May Ratz rest in peace, Love, and harmony, Shes in a better place now.
She will always be in your heart, and the hearts of many this has touched.
~Zach~


----------



## tori (Sep 16, 2009)

Oh Zacharia
Thank you for those kind words and for the beautiful poem it was very touching thank you.
You are right, I have to focus now on the happy memories and there were plenty and I suppose that as I had to hand feed her who knows if she would have survived without her cat mother as she was so young when I got her.
I have lots of photos of her and thankfully film footage on the video camera and her on you tube which makes me cry, but one day i can look at the footage and giggle happily remembering th joy she bought into our lives!
Thank you you have made me smile  x

Here is her you tube appearance, a songwriter friend of ours liked ratz so much he wanted her in his video!
It is shot in benidorm Spain

http://www.youtube.com/watch?v=Ha_TIStkGOY


----------



## Jeanie (Jun 18, 2003)

What a beautiful cat! I'm sure it was a terrible shock to you when she died, but please don't blame yourself! Our gracious God lends us, trusts us with his precious little creatures for a little while. They bring us such joy and enlarge our hearts so that we are capable of more and more love. What a wonderful lesson they teach us. 

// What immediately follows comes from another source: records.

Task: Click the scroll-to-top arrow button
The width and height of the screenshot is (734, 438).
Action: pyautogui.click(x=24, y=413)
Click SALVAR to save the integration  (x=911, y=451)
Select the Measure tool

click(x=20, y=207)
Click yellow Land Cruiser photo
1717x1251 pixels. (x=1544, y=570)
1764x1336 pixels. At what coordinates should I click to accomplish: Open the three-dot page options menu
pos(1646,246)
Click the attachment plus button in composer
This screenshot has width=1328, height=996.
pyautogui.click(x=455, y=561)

You gave this baby a wonderful life, and, of course, you will cry for her. How we wish we could lengthen their lives. But God knows every sparrow that falls. He knows that Katz is purring for the angels now, and that your heart is broken. If your heart is sad, God knows and will be with you when you need Him. We have to cry. Some day, perhaps, you will save another needy kitten, and your heart will grow even more. May God bless you and give you peace.


----------



## razzle (May 20, 2010)

Tori I think Ratz might of had a bad reaction to the rabies vaccine. 

I brought my healthy cat, Isis, to the vet's to get his shots. The newbie vet gave him his shots and I went out to bring my 2 dogs in to get their shots. I came back in the exam room and the cat was not right. He was vomiting. The vet gave him Compazine to help with the vomiting then she went out to talk to the experienced vet. I was holding my Isis and he suddenly froze, I guess you'd call it, I ran out of the room and the vets were there. They couldn't save him. God I was so upset. Here I brought my Isis to the vet's to get shots to keep him healthy and he dies. The vets asked if they could do an autopsy and I agreed. The report said that Isis had an anaphylactic shock to the rabies vaccine. So they stopped using that rabies vaccine. All I could think of was why did this have to happen to my cat? That happened back in in the late 1970's. I still cry about it. He was only 5 years old, and I loved him so much. He was all black except for white hairs coming out of his ears. Now when my cats get a rabies vaccine I wait at least 15 minutes to see if they have a bad reaction to it. I'm still mad at that new vet for not knowing this was going on. Yes anaphylactic shock is rare but I would think vets and doctors would be taught about this. God I still miss him. 


Kathy


----------